§ Exercise:
Search the entries below for "nakon" and copy each matching line.

§ Data for review:
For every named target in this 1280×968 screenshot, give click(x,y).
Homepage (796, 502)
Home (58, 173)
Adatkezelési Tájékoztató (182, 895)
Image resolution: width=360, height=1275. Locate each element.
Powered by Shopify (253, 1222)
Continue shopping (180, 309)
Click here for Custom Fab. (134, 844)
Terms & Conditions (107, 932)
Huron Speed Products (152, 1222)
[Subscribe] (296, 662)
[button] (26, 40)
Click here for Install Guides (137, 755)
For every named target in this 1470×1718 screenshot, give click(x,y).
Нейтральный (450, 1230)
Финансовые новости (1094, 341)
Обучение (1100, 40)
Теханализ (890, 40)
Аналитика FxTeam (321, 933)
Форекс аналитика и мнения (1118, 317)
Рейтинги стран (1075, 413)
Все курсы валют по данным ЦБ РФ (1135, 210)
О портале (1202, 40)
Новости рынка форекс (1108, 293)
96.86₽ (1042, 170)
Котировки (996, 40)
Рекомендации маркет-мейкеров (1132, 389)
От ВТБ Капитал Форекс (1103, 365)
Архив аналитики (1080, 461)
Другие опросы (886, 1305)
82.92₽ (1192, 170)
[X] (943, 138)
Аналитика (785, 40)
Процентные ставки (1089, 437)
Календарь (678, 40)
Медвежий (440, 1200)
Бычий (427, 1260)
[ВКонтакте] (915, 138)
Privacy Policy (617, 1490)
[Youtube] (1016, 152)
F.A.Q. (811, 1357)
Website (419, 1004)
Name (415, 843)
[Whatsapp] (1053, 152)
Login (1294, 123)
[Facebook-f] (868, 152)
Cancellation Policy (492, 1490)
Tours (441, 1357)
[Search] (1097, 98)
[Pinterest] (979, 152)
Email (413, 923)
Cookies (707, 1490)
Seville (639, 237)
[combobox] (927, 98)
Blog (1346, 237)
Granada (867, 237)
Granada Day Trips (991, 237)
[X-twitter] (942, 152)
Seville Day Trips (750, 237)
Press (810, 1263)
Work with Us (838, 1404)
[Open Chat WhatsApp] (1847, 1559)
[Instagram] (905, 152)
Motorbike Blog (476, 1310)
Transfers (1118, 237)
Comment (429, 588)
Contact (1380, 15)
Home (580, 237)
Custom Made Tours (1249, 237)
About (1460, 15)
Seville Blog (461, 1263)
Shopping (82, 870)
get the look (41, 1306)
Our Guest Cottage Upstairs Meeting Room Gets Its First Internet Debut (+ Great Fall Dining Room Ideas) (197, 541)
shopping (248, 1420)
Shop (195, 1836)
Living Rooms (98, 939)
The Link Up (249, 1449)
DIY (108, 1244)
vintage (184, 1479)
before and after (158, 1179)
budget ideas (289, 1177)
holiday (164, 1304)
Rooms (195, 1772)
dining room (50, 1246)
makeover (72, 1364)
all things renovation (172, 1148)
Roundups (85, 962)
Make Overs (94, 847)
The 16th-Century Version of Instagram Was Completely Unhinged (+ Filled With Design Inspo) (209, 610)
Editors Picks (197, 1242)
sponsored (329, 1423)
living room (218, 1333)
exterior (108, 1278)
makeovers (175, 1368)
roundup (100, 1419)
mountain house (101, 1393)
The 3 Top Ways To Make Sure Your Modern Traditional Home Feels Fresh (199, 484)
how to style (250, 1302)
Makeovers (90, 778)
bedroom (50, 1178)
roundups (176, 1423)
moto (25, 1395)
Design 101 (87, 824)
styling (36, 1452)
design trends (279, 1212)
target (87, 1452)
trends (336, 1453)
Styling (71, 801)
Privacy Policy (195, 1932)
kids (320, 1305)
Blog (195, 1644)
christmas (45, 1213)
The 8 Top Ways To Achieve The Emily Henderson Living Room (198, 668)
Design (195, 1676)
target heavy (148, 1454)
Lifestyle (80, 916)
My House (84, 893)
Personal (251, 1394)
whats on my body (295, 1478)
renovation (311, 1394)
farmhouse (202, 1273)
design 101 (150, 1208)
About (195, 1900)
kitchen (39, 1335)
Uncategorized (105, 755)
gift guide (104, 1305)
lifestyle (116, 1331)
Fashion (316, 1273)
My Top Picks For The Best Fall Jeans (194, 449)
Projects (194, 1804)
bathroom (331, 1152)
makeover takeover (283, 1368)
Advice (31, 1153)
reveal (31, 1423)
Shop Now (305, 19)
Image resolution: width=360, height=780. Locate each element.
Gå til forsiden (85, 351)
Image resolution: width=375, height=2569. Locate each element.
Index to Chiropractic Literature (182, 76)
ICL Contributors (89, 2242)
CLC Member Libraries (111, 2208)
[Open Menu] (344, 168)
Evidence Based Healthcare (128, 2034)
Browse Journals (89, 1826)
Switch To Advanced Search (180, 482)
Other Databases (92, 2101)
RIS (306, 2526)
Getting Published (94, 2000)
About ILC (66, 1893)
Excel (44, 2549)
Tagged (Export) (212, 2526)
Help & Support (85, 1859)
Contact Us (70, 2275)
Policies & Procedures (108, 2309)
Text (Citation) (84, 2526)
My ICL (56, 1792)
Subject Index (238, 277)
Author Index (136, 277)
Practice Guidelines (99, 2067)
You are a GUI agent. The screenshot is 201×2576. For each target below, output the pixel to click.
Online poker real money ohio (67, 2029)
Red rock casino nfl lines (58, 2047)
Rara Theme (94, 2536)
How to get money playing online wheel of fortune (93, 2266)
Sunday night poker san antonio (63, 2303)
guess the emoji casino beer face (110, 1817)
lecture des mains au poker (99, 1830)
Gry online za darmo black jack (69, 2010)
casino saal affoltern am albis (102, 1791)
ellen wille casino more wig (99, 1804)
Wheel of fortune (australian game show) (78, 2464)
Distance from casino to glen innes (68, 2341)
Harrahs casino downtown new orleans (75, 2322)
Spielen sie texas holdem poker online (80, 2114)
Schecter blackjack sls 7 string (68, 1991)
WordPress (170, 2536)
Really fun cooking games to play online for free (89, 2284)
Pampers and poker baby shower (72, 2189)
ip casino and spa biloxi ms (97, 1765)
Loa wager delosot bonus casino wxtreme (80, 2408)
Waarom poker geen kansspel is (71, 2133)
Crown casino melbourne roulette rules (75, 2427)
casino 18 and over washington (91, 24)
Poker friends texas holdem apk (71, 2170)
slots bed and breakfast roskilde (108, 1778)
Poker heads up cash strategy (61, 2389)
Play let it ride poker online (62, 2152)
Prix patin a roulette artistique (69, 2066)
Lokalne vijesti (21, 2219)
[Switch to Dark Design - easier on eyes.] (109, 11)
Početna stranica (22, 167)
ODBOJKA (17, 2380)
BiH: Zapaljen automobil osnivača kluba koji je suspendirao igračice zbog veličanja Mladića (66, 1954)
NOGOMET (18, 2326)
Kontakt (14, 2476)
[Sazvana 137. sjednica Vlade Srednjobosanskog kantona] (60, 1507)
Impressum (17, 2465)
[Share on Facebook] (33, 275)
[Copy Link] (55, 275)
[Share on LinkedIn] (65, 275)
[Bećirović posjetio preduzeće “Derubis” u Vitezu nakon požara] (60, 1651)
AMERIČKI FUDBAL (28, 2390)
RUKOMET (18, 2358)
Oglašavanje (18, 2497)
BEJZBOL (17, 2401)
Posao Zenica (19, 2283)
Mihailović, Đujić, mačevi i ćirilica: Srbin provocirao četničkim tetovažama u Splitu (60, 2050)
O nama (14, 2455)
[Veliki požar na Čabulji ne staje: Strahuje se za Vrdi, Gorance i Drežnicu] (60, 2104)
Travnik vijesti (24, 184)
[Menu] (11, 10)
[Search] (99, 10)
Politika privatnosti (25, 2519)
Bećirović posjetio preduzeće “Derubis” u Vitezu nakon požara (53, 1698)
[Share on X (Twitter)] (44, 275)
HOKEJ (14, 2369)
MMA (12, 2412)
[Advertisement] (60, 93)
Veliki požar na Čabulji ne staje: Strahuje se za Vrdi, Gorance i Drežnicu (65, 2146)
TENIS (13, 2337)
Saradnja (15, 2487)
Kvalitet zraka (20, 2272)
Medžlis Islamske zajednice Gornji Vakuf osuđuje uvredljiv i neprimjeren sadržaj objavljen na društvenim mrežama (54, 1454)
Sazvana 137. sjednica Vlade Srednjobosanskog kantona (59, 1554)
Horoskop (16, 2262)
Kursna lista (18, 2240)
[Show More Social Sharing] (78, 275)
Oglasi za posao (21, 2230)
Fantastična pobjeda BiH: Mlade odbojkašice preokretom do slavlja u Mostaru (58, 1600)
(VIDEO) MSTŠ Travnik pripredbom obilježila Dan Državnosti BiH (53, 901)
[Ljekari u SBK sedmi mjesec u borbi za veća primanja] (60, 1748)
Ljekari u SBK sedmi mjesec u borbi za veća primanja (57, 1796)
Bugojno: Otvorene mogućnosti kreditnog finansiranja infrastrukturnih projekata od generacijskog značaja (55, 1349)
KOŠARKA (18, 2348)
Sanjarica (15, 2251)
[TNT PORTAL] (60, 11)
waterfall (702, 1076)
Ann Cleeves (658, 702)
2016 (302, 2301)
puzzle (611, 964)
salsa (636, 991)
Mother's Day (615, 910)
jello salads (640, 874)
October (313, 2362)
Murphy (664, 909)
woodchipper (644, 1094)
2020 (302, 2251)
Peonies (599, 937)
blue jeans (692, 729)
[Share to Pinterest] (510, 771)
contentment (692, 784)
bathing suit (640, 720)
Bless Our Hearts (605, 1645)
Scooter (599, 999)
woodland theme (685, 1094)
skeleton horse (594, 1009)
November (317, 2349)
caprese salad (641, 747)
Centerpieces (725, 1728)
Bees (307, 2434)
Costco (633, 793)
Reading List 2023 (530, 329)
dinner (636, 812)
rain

§ Reply:
[Bećirović posjetio preduzeće “Derubis” u Vitezu nakon požara] (60, 1651)
Bećirović posjetio preduzeće “Derubis” u Vitezu nakon požara (53, 1698)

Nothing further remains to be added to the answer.